WHAT YOU ARE ASKED TO DO – Copy every record exactly.

DATA RECORDS –
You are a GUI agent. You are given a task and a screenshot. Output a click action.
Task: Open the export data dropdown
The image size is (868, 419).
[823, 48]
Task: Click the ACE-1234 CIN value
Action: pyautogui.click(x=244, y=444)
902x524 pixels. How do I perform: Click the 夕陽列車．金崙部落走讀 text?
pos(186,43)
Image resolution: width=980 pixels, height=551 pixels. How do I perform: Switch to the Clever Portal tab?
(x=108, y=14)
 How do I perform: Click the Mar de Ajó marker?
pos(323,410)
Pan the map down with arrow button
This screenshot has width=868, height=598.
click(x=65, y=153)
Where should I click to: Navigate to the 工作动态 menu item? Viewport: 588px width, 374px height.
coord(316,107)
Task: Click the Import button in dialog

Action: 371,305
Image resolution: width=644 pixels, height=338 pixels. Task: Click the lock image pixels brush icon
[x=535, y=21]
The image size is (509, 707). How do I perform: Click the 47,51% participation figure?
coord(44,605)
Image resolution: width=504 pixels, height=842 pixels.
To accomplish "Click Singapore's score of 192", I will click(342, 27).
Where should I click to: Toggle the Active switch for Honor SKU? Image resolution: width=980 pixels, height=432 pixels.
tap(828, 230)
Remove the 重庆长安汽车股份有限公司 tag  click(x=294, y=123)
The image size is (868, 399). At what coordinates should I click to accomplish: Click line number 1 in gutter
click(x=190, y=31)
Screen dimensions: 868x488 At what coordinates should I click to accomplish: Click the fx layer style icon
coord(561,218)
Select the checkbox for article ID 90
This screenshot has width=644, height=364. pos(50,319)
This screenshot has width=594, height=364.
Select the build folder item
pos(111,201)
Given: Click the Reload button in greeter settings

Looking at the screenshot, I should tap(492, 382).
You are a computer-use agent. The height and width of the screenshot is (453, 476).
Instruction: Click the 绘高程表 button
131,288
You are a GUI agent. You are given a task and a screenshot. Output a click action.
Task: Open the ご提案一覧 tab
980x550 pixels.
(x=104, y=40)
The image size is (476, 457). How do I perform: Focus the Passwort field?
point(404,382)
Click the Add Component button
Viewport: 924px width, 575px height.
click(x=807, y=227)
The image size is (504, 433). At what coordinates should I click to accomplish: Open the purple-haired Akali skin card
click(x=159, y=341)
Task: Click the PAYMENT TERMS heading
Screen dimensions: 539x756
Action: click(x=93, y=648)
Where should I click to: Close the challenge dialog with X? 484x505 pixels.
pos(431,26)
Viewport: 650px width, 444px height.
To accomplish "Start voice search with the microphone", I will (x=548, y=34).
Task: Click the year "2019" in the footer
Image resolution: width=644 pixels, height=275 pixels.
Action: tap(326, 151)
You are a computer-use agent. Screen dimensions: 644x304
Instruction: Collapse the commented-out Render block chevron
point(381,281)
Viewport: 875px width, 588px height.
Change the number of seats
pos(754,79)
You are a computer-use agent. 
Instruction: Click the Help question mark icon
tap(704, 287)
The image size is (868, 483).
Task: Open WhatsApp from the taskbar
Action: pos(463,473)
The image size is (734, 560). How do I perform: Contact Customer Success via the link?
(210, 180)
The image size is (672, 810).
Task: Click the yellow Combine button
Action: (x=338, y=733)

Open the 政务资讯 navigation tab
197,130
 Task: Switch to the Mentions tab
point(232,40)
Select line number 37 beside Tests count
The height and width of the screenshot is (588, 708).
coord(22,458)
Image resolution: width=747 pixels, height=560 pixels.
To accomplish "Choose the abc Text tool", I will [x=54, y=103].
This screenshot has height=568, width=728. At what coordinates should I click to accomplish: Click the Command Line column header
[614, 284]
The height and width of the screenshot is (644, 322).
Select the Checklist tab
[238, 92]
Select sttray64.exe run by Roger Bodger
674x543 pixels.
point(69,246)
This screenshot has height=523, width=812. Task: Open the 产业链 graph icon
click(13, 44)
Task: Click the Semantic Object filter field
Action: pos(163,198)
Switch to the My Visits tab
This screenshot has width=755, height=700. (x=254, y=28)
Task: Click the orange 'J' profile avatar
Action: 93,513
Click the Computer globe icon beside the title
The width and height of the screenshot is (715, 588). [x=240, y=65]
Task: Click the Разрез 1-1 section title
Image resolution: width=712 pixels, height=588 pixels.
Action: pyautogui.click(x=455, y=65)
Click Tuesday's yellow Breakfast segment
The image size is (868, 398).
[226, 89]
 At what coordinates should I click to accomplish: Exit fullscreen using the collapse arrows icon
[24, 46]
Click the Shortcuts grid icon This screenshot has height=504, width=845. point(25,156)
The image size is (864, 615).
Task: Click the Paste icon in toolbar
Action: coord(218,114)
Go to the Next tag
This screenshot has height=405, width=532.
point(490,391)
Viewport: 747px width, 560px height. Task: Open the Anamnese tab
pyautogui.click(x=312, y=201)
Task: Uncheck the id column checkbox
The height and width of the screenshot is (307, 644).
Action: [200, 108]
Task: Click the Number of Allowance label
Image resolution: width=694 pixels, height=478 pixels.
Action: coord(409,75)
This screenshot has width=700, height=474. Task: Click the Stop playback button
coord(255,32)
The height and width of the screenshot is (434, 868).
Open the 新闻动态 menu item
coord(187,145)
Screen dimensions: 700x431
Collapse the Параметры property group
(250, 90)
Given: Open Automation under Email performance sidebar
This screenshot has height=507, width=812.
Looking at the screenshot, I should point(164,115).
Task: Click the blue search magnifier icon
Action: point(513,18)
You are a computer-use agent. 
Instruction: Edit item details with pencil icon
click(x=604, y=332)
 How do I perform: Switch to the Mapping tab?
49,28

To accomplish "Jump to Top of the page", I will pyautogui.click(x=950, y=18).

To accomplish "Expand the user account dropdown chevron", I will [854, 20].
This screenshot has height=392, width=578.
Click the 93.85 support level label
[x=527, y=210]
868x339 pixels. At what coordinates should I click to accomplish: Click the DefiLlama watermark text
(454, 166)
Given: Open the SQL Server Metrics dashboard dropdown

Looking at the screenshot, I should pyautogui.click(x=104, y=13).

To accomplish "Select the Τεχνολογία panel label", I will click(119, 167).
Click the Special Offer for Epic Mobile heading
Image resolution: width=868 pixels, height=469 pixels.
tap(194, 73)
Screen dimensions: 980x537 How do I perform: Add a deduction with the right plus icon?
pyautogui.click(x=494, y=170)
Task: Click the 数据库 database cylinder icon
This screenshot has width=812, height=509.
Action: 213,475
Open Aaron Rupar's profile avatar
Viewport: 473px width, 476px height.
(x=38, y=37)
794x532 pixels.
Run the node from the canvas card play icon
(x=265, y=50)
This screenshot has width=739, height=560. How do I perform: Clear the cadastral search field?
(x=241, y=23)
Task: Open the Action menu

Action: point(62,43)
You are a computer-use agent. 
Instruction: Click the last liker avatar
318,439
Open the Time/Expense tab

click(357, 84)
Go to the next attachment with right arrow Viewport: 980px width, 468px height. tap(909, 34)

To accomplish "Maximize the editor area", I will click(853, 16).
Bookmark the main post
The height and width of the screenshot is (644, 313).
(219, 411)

THE COMPLETED TASK –
You are a GUI agent. You are given a task and a screenshot. Output a click action.
Task: Open the export data dropdown
The image size is (868, 419).
[823, 48]
Task: Click the ACE-1234 CIN value
Action: pyautogui.click(x=244, y=444)
902x524 pixels. How do I perform: Click the 夕陽列車．金崙部落走讀 text?
pos(186,43)
Image resolution: width=980 pixels, height=551 pixels. How do I perform: Switch to the Clever Portal tab?
(x=108, y=14)
 How do I perform: Click the Mar de Ajó marker?
pos(323,410)
Pan the map down with arrow button
This screenshot has width=868, height=598.
click(x=65, y=153)
Where should I click to: Navigate to the 工作动态 menu item? Viewport: 588px width, 374px height.
coord(316,107)
Task: Click the Import button in dialog

Action: 371,305
Image resolution: width=644 pixels, height=338 pixels. Task: Click the lock image pixels brush icon
[x=535, y=21]
The image size is (509, 707). How do I perform: Click the 47,51% participation figure?
coord(44,605)
Image resolution: width=504 pixels, height=842 pixels.
To accomplish "Click Singapore's score of 192", I will click(342, 27).
Where should I click to: Toggle the Active switch for Honor SKU? Image resolution: width=980 pixels, height=432 pixels.
tap(828, 230)
Remove the 重庆长安汽车股份有限公司 tag  click(x=294, y=123)
The image size is (868, 399). At what coordinates should I click to accomplish: Click line number 1 in gutter
click(x=190, y=31)
Screen dimensions: 868x488 At what coordinates should I click to accomplish: Click the fx layer style icon
coord(561,218)
Select the checkbox for article ID 90
This screenshot has width=644, height=364. pos(50,319)
This screenshot has width=594, height=364.
Select the build folder item
pos(111,201)
Given: Click the Reload button in greeter settings

Looking at the screenshot, I should tap(492, 382).
You are a computer-use agent. The height and width of the screenshot is (453, 476).
Instruction: Click the 绘高程表 button
131,288
You are a GUI agent. You are given a task and a screenshot. Output a click action.
Task: Open the ご提案一覧 tab
980x550 pixels.
(x=104, y=40)
The image size is (476, 457). How do I perform: Focus the Passwort field?
point(404,382)
Click the Add Component button
Viewport: 924px width, 575px height.
click(x=807, y=227)
The image size is (504, 433). At what coordinates should I click to accomplish: Open the purple-haired Akali skin card
click(x=159, y=341)
Task: Click the PAYMENT TERMS heading
Screen dimensions: 539x756
Action: click(x=93, y=648)
Where should I click to: Close the challenge dialog with X? 484x505 pixels.
pos(431,26)
Viewport: 650px width, 444px height.
To accomplish "Start voice search with the microphone", I will (x=548, y=34).
Task: Click the year "2019" in the footer
Image resolution: width=644 pixels, height=275 pixels.
Action: tap(326, 151)
You are a computer-use agent. Screen dimensions: 644x304
Instruction: Collapse the commented-out Render block chevron
point(381,281)
Viewport: 875px width, 588px height.
Change the number of seats
pos(754,79)
You are a computer-use agent. 
Instruction: Click the Help question mark icon
tap(704, 287)
The image size is (868, 483).
Task: Open WhatsApp from the taskbar
Action: pos(463,473)
The image size is (734, 560). How do I perform: Contact Customer Success via the link?
(210, 180)
The image size is (672, 810).
Task: Click the yellow Combine button
Action: (x=338, y=733)

Open the 政务资讯 navigation tab
197,130
 Task: Switch to the Mentions tab
point(232,40)
Select line number 37 beside Tests count
The height and width of the screenshot is (588, 708).
coord(22,458)
Image resolution: width=747 pixels, height=560 pixels.
To accomplish "Choose the abc Text tool", I will [x=54, y=103].
This screenshot has height=568, width=728. At what coordinates should I click to accomplish: Click the Command Line column header
[614, 284]
The height and width of the screenshot is (644, 322).
Select the Checklist tab
[238, 92]
Select sttray64.exe run by Roger Bodger
674x543 pixels.
point(69,246)
This screenshot has height=523, width=812. Task: Open the 产业链 graph icon
click(13, 44)
Task: Click the Semantic Object filter field
Action: pos(163,198)
Switch to the My Visits tab
This screenshot has width=755, height=700. (x=254, y=28)
Task: Click the orange 'J' profile avatar
Action: 93,513
Click the Computer globe icon beside the title
The width and height of the screenshot is (715, 588). [x=240, y=65]
Task: Click the Разрез 1-1 section title
Image resolution: width=712 pixels, height=588 pixels.
Action: pyautogui.click(x=455, y=65)
Click Tuesday's yellow Breakfast segment
The image size is (868, 398).
[226, 89]
 At what coordinates should I click to accomplish: Exit fullscreen using the collapse arrows icon
[24, 46]
Click the Shortcuts grid icon This screenshot has height=504, width=845. point(25,156)
The image size is (864, 615).
Task: Click the Paste icon in toolbar
Action: coord(218,114)
Go to the Next tag
This screenshot has height=405, width=532.
point(490,391)
Viewport: 747px width, 560px height. Task: Open the Anamnese tab
pyautogui.click(x=312, y=201)
Task: Uncheck the id column checkbox
The height and width of the screenshot is (307, 644).
Action: [200, 108]
Task: Click the Number of Allowance label
Image resolution: width=694 pixels, height=478 pixels.
Action: coord(409,75)
This screenshot has width=700, height=474. Task: Click the Stop playback button
coord(255,32)
The height and width of the screenshot is (434, 868).
Open the 新闻动态 menu item
coord(187,145)
Screen dimensions: 700x431
Collapse the Параметры property group
(250, 90)
Given: Open Automation under Email performance sidebar
This screenshot has height=507, width=812.
Looking at the screenshot, I should point(164,115).
Task: Click the blue search magnifier icon
Action: point(513,18)
You are a computer-use agent. 
Instruction: Edit item details with pencil icon
click(x=604, y=332)
 How do I perform: Switch to the Mapping tab?
49,28

To accomplish "Jump to Top of the page", I will pyautogui.click(x=950, y=18).

To accomplish "Expand the user account dropdown chevron", I will [854, 20].
This screenshot has height=392, width=578.
Click the 93.85 support level label
[x=527, y=210]
868x339 pixels. At what coordinates should I click to accomplish: Click the DefiLlama watermark text
(454, 166)
Given: Open the SQL Server Metrics dashboard dropdown

Looking at the screenshot, I should pyautogui.click(x=104, y=13).

To accomplish "Select the Τεχνολογία panel label", I will click(119, 167).
Click the Special Offer for Epic Mobile heading
Image resolution: width=868 pixels, height=469 pixels.
tap(194, 73)
Screen dimensions: 980x537 How do I perform: Add a deduction with the right plus icon?
pyautogui.click(x=494, y=170)
Task: Click the 数据库 database cylinder icon
This screenshot has width=812, height=509.
Action: 213,475
Open Aaron Rupar's profile avatar
Viewport: 473px width, 476px height.
(x=38, y=37)
794x532 pixels.
Run the node from the canvas card play icon
(x=265, y=50)
This screenshot has width=739, height=560. How do I perform: Clear the cadastral search field?
(x=241, y=23)
Task: Open the Action menu

Action: point(62,43)
You are a computer-use agent. 
Instruction: Click the last liker avatar
318,439
Open the Time/Expense tab

click(357, 84)
Go to the next attachment with right arrow Viewport: 980px width, 468px height. tap(909, 34)

To accomplish "Maximize the editor area", I will click(853, 16).
Bookmark the main post
The height and width of the screenshot is (644, 313).
(219, 411)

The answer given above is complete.